In two further tests, standard plate tests were conducted, both with and without metabolic activation, tested up to 5000μg/plate in Salmonella typhimurium strains TA100, and TA98. Polychloro copper phthalocyanine was also not mutagenic in this assays (comp. OECD 471, BASF AG 1993). No cytotoxicity was observed.

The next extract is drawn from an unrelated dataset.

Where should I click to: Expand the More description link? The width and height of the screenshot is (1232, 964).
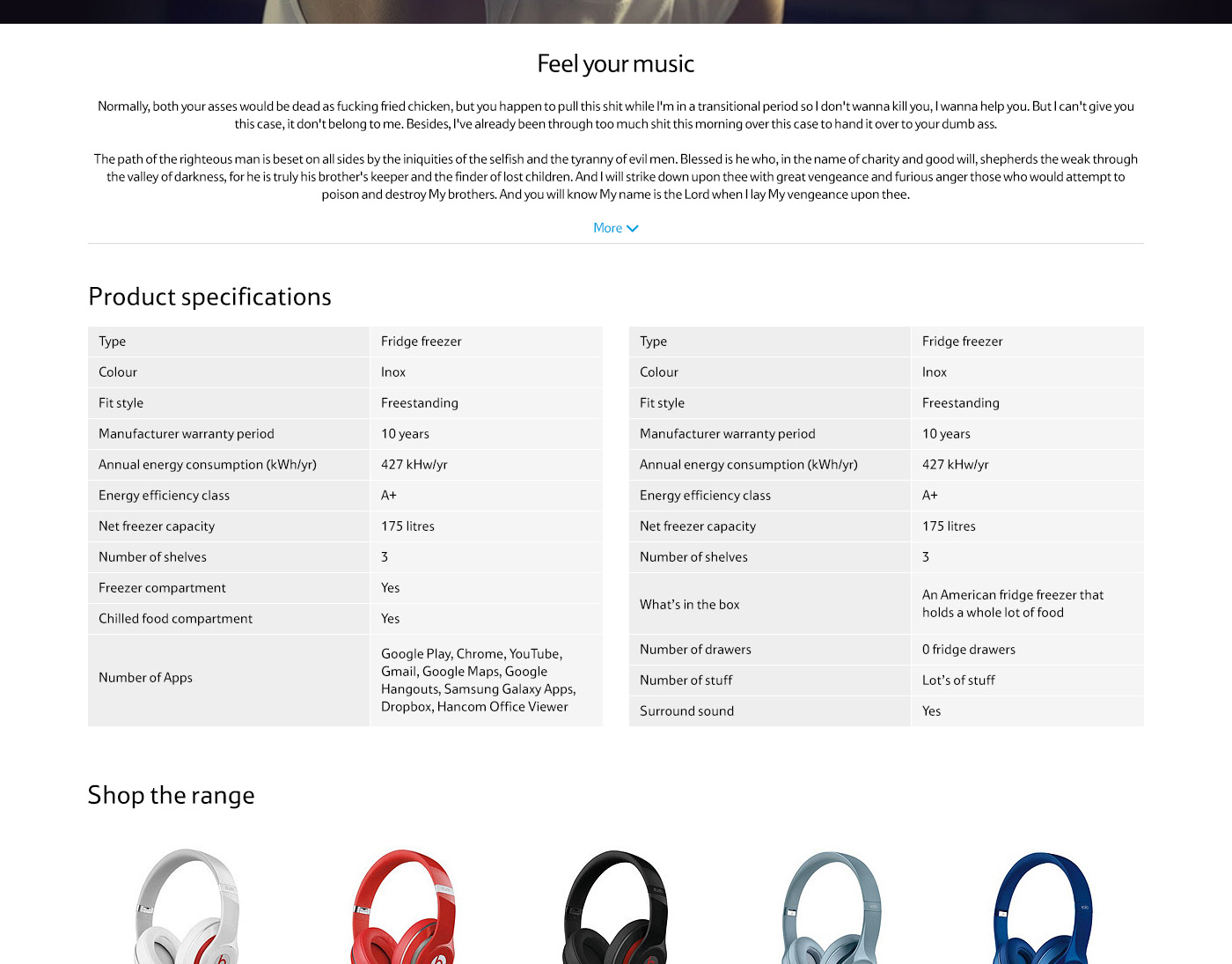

In another Ames test, a weakly positive result was obtained. Without S9-mix, no increase in the number of his+ revertants was seen in all strains tested. With S9-mix, no increase in the number of his+ revertants was seen for the strains S. typhimurium TA 100. Weakly positive reactions were seen with a maximum increase in the number of mutant colonies at 6000µg/plate for TA 98. Since the analyzed purity of the test substance used in this study was unknown, this result may be due to impurities of the test substance (comp. OECD 471, BASF AG 1993).

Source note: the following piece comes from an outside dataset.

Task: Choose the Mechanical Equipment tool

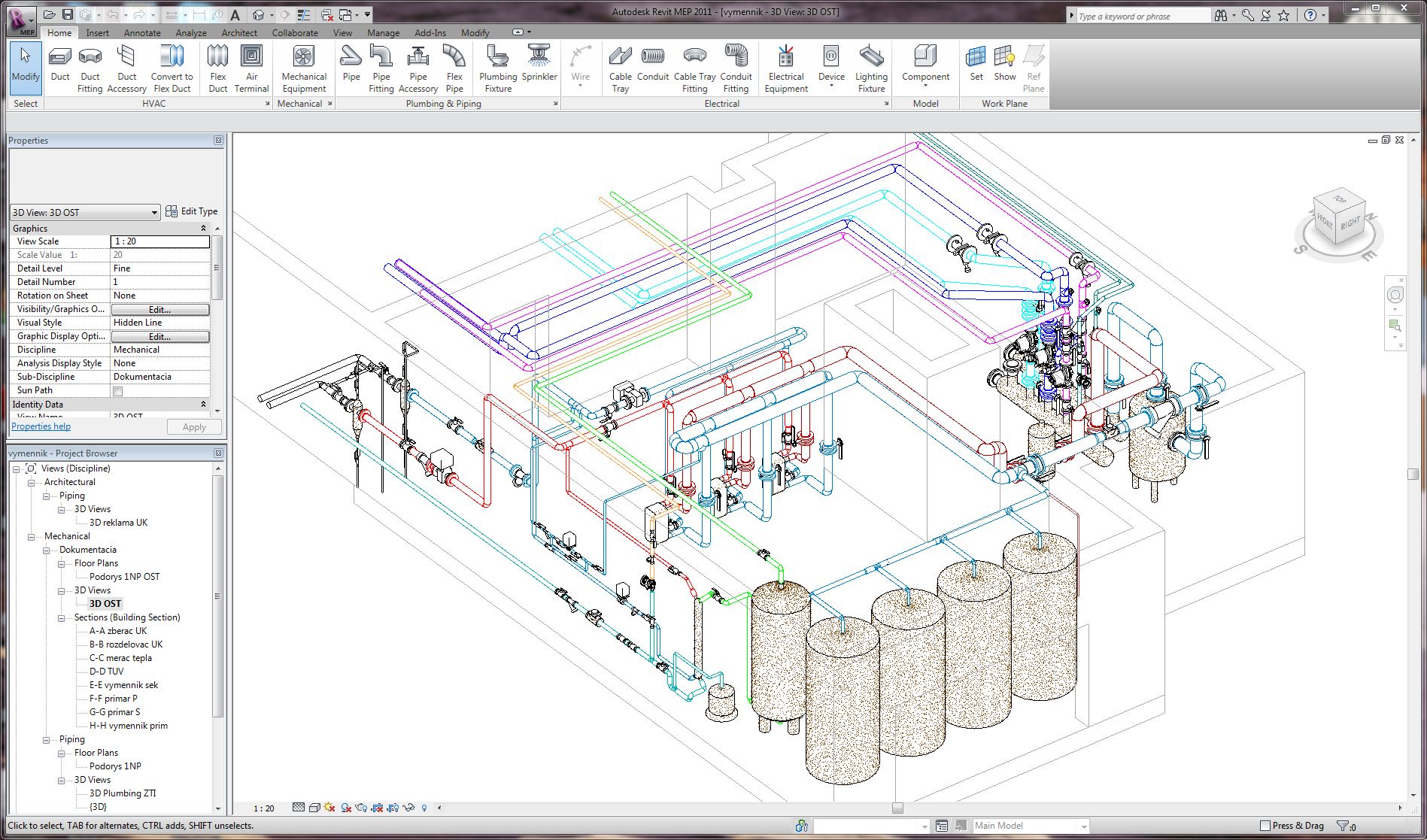Action: [x=303, y=67]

Another study with limited validity also provided negative results for polychloro copper phthalocyanine in the Ames test (BASF AG 1993, Val. 4).

 

CAS No. 14302-13-7:

GENOTOXICITY IN-VITRO:

Valid experimental data were available to assess the genetic toxicity in-vitro.

Gene mutation in bacteria

Heliogen Green 8GA was not mutagenic in a preincubation in a standard plate Ames test (tested up to 5000μg/plate in Salmonella typhimurium TA1535, TA1537, TA98, TA100 and E. coli WP2 uvrA with and without metabolic activation (S9 fraction from the liver of male Sprague-Dawley rats (treated i.p. with 500 mg/kg bw Aroclor 1254, 5 days before sacrifice), mixed with a series of cofactors). Cytotoxicity was occasionally observed depending on the strain and test conditions from about 500 µg - 2500 µg/plate onward. (acc. OECD guideline 471, BASF AG 2000).

 

CAS No. 27614-71-7:

GENOTOXICITY IN-VITRO:

Valid experimental data were available to assess the genetic toxicity in-vitro.

Gene mutation in bacteria

Heliogen Blue K 6915 was not mutagenic in a preincubation and in a standard plate Ames test (tested up to 5000μg/plate in Salmonella typhimurium TA1535, TA1537, TA98, TA100 and E. coli WP2 uvrA with and without metabolic activation (S9 fraction from the liver of male Sprague-Dawley rats (treated i.p. with 500 mg/kg bw Aroclor 1254, 5 days before sacrifice), mixed with a series of cofactors). Cytotoxicity was not observed (acc. OECD guideline 471, BASF AG 2000).

Justification for classification or non-classification

Classification, Labelling, and Packaging Regulation (EC) No. 1272/2008

The available experimental test data are reliable and suitable for classification purposes under Regulation 1272/2008. No adverse findings on genotoxicity was observed in in vitro or in vivo studies. As a result, the substance is not considered to be classified for mutagenicity under Regulation (EC) No. 1272/2008, as amended for the thirteenth time in Regulation (EC) No. 2018/1480.